- **TEXT PASSAGE**
<<<<
This is not the full version of my spiritual transformation, but I have to put something here to follow up with the stray cat allegory. Here goes:
So, on July 27th 2009 God blessed me with a massive brain trauma and a craniotomy complete with titanium plates and screws, and then a couple months later he removed all my assets and all my people, left me and my school with nothing and nobody, but my love and vision for the children. Only God stayed close by me and revealed himself to me on that day when I came to look into the emptiness and morn the loss and think about the blame ia had fo rmyself. I expected to look inot a dark pit of self reproach and loathing, but instead I saw Gods loving hand, and God said, “Fer not, this has nothing to do with anything you did wrong. This was all partof the Plan! Everything is going according to plan. Fear not. Ive taken all the stumbling blocks out of your way, build it again! All the naysayers, doubters and haters are gone, build it again, but this time build it so that you are supported and sustained because without you, it cannot be. So I guess if you only get to have one person standing with you and helping you out, it’s a pretty good thing if he is omnipotent and Commander of the Universe. Do you know, He is really well connected, he knows everybody? And he knows who to bring in to help with whatever is needed and has arranged for them to show up at just the right time! Just like a play, people enter hte stage at a rprearranges time. Whenever somthing is needed to be done, just the right person shows up. So I feel a great peace with such a competant partner. And so all this had a Purpose: So that when it is all rebuilt people will realize it of God’s will and not of human hands, Because what is happening now is not humanely possible. The only possible explanation for this rebirth and expansion is Divine intervention. There is no way a single human being with all assets removed, all human, material and (worldly) support taken away, and half her brain tied behind her back could accomplish this Mission. Yet it is happening. I am doing nothing other than praying without ceasing..and letting God handle all of it, and He is so good at it! It is all God’s work, He is the best person Ive ever hired and He has accepted my soul as payment, in full. And I was happy to give it to him for safe keeping as I really wasn’t using it at the time anyway. There is no other explanation for what is happening. Every day brings yet another miracle! Thank You God!
A man plants the seed, a man waters the plant, but only God knows how to make it grow. And it only happens through his grace. And that is your proof, in case you were doubting. A couple months ago, when I got overwhelmed by the magnitude of the work needing to be done. God spoke to me, he said, “Remember how HARD it was for you to do YOUR job when people were doubting you and didnt have faith in you? (He loves to use parables from peoples lives to explain things, you know) and I said, “Yes!” and he said, “Well its like that for ME! I need your FAITH to do MY work! You think you have too many things to do. But really there is only ONE task that is required of you. You only need to do ONE thing: BELIEVE!”
“Ohhhhh! I get it!” I love how HE explains these things so that even I can understand. And this is one of many conversations Ive had with Him since He remodeled my brain adb added hte intercom so I cold hear Him. I guess getting close to death brought me close to God. But it was shown to me it was not my time to go. God still has a P:urpose for me here. He is the only one in charge of when people live and when they die nobody argues that point.
SO here I am, living in gratitude instead of being dead and six feet under the ground. Every day is a gift I shall not waste. I rejoice in every day. You should too!
And oh yeah, on July 27th 201o I was baptised! As though it were planned, butI did not plan that as I cannot manage time at all anymore since my surgery. I really feel my hospital journey was a spiritual training. I got curious and counted the days I was in the hospital exactly 40 days! From July 27th to Sept 4th.
>>>>
- **STORED DATA**
<<<<
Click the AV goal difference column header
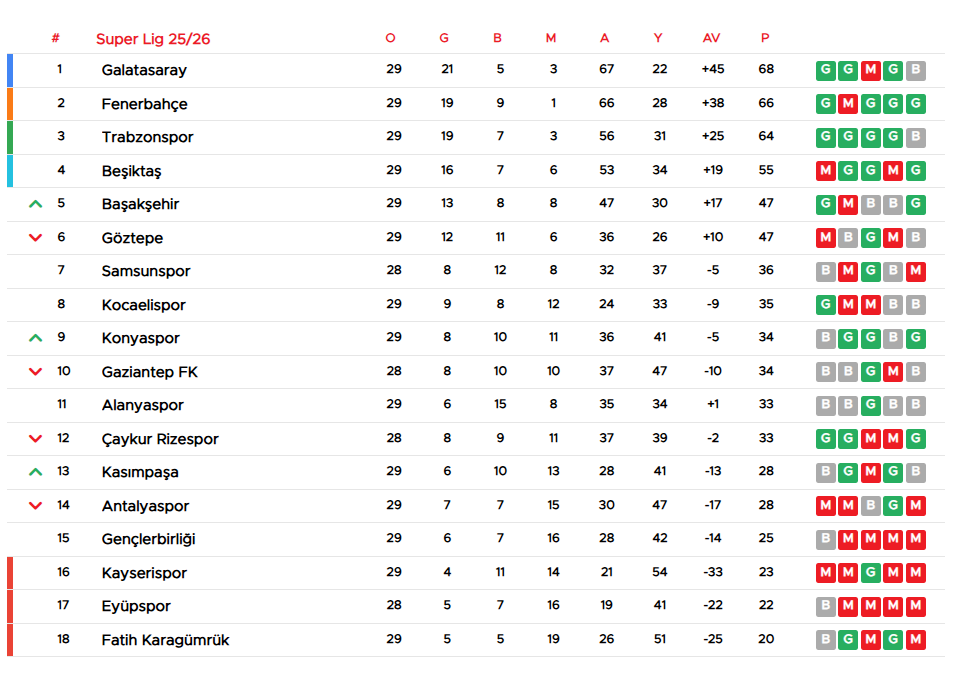 click(711, 38)
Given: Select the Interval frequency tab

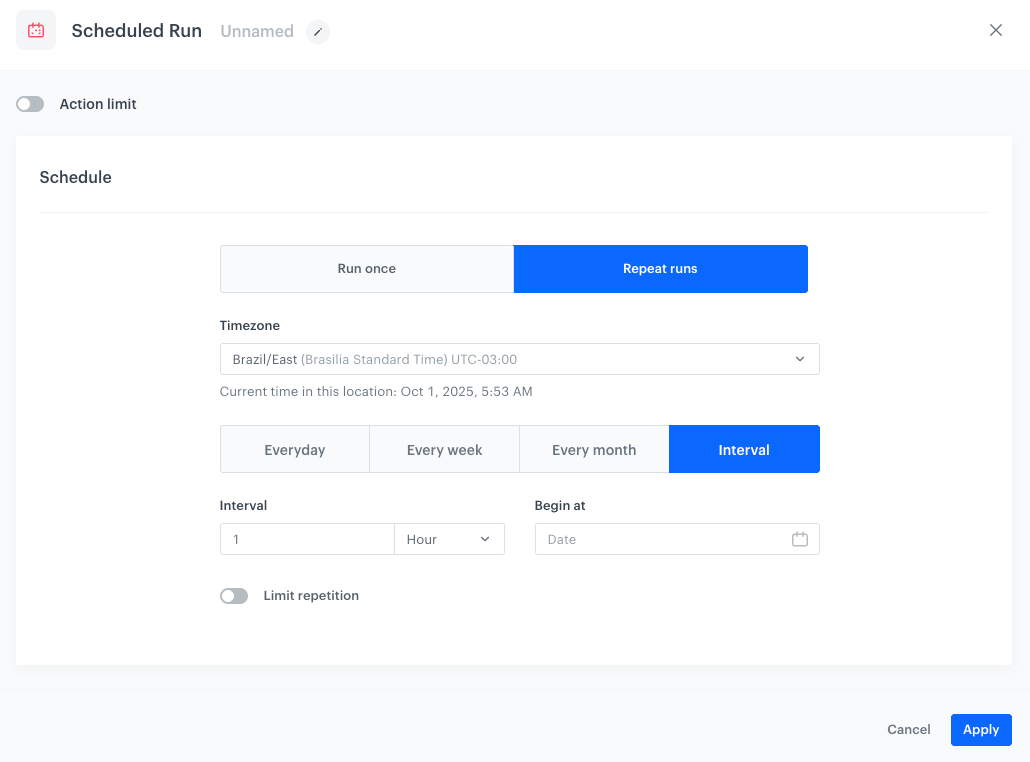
>>>>
- **WORK INSTRUCTION A**
Answer these from the spiritual transformation account:
(i) On what date did the brain trauma occur?
(ii) How many days was the writer in the hospital?
(iii) What is the one thing God says is required?
- **WORK INSTRUCTION B**
From the spiritual transformation account, output the passage starting at "SO here I am, living" and ending at "to Sept 4th.", word for word.
The data has nothing to do with the text above.

- **RESPONSE AREA A**
(i) July 27th 2009
(ii) 40 days, from July 27th to Sept 4th
(iii) To believe

- **RESPONSE AREA B**
SO here I am, living in gratitude instead of being dead and six feet under the ground. Every day is a gift I shall not waste. I rejoice in every day. You should too!
And oh yeah, on July 27th 201o I was baptised! As though it were planned, butI did not plan that as I cannot manage time at all anymore since my surgery. I really feel my hospital journey was a spiritual training. I got curious and counted the days I was in the hospital exactly 40 days! From July 27th to Sept 4th.